Music was provided by Steve Hampton (theme song composer), Stephen Graziano, B.C. Smith, and Christopher Tyng among others. Edd Hall provided the show's voiceovers.

==Controversy==
Producer Aaron Spelling threatened to sue the show over its lampoons of his TV show Beverly Hills 90210. He objected to its "completely tasteless" humor, which included an impersonation of his daughter, an actress on the show, Tori Spelling exclaiming "I can do that because it's Daddy's show." The show's production company TriStar Television refused to apologise, while Mirkin responded: "The thing about these parodies is they don't hurt a show. It's only cross-promotion. The viewers who like the show always come back the next week. What's upsetting to me is it shows absolutely that Mr. Spelling has no sense of humor."

According to the Pittsburgh Post-Gazette, executive producer Mirkin was "forced off the show" due to this negative reaction of Spelling and others. However, in 2012, Mirkin stated that he in fact left the series after refusing to accept a substantially reduced budget.
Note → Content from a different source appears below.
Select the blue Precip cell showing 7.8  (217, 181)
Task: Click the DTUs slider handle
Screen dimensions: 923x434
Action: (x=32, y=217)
The show's producers, Sony, failed to persuade him to stay, but he returned to the series to produce its final "Best Of" compilation.

==Episodes==

| No. | Title | Directed by | Original release date | Prod. code |
|---|---|---|---|---|
| 1 | "Episode 1" | David Mirkin | September 19, 1992 | 101 |
| 2 | "Episode 2" | David Mirkin | September 26, 1992 | 102 |
| 3 | "Episode 3" | David Mirkin | October 3, 1992 | 103 |
| 4 | "Episode 4" | David Mirkin | October 10, 1992 | 104 |
| 5 | "Episode 5" | David Mirkin | October 24, 1992 | 105 |
| 6 | "Episode 6" | David Mirkin | October 31, 1992 | 106 |
| 7 | "Episode 7" | David Mirkin | November 7, 1992 | 107 |
| 8 | "Episode 8" | David Mirkin | November 21, 1992 | 108 |
| 9 | "Episode 9" | David Mirkin | November 28, 1992 | 109 |
| 10 | "Episode 10" | David Mirkin | December 5, 1992 | 110 |
| 11 | "Episode 11" | David Mirkin | December 19, 1992 | 111 |
| 12 | "Episode 12" | David Mirkin | January 9, 1993 | 112 |
| 13 | "Episode 13" | Rob Schiller | February 7, 1993 | 113 |
| 14 | "Episode 14" | Rob Schiller | March 7, 1993 | 114 |
| 15 | "Episode 15" | Rob Schiller | March 7, 1993 | 115 |
| 16 | "Episode 16" | Rob Schiller | March 28, 1993 | 116 |
| 17 | "Episode 17" | Steve Klayman | April 11, 1993 | 117 |
| 18 | "Episode 18" | David Mirkin | May 2, 1993 | 118 |

==Reception==
Howard Rosenberg of Los Angeles Times found The Edge to be "disappointing" and full of "mostly sophomoric sketches", though he did praise the premiere episode's closing skit noting the series "does save the best for last". Ken Tucker of Entertainment Weekly was more positive in his review of the series, calling it "edgy" and giving the show a B− grade.

Early ratings for the show were described as "respectable" by Variety.